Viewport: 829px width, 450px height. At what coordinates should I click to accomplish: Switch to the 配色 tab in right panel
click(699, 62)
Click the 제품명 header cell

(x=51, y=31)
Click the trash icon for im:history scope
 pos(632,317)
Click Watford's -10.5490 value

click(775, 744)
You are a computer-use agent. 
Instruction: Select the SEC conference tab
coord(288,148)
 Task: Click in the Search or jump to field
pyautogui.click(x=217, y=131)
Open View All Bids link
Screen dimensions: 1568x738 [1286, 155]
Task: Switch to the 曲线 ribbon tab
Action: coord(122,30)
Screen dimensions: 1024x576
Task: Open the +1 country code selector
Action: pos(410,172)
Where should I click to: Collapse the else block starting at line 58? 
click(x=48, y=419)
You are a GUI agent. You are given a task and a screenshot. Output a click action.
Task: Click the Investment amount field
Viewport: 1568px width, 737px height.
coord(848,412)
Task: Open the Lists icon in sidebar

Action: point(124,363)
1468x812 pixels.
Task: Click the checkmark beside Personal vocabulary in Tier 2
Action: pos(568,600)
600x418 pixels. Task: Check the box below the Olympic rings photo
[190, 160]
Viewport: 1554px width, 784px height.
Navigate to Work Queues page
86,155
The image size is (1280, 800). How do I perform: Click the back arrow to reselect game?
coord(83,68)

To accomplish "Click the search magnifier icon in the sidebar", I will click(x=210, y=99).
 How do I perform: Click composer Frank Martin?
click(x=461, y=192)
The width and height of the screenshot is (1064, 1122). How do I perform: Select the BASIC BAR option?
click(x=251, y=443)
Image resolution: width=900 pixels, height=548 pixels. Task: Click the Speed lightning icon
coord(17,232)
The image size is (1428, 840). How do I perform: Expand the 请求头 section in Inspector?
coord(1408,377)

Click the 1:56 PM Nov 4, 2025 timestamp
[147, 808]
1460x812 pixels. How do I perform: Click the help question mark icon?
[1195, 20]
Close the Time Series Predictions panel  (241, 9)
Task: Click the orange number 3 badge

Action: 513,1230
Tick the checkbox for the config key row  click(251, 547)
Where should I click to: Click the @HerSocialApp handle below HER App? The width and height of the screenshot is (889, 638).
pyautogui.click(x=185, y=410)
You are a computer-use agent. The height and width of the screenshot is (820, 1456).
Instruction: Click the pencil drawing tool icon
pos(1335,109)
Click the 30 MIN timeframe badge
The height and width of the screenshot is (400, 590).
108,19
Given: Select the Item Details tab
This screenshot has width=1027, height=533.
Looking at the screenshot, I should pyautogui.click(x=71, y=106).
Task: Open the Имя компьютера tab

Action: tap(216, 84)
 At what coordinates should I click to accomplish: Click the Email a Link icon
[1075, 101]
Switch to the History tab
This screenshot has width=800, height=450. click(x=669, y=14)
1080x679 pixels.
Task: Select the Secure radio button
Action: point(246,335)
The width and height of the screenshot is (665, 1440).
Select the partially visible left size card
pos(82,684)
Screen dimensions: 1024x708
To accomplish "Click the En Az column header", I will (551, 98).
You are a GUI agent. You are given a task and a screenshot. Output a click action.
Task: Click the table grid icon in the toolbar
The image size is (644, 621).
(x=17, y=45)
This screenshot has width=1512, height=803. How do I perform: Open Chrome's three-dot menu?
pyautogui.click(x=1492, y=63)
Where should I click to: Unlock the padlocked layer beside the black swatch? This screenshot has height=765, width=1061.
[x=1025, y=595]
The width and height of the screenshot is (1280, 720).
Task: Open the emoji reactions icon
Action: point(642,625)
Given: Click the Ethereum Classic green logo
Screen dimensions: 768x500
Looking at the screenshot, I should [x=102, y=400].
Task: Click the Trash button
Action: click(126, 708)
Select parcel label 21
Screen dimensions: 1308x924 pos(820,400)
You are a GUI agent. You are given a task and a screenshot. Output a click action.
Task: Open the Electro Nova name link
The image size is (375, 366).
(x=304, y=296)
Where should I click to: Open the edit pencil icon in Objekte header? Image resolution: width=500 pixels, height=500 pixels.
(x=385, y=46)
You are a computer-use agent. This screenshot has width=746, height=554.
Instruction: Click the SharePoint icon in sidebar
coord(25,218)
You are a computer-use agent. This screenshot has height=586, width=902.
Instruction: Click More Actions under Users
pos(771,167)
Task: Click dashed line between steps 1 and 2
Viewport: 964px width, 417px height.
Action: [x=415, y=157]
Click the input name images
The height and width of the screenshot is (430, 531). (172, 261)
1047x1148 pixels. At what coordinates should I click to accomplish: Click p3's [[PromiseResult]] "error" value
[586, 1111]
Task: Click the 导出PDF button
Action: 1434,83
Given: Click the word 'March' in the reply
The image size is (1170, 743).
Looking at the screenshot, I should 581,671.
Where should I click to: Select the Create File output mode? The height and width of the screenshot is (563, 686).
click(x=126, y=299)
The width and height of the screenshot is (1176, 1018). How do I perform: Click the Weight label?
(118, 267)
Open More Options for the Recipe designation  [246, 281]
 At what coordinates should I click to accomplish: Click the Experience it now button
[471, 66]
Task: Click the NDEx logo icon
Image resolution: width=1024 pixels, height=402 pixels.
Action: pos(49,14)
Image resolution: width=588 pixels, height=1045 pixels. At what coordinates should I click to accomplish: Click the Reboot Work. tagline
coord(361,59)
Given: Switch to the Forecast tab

- - -

**TASK OBJECTIVE**.
Copy every line of the listing above that contains the string "size". Case counts.

**FINAL ANSWER**.
The image size is (1280, 800). How do I perform: Click the back arrow to reselect game?
The image size is (1428, 840). How do I perform: Expand the 请求头 section in Inspector?
Select the partially visible left size card
The image size is (644, 621).
The image size is (375, 366).
The image size is (1170, 743).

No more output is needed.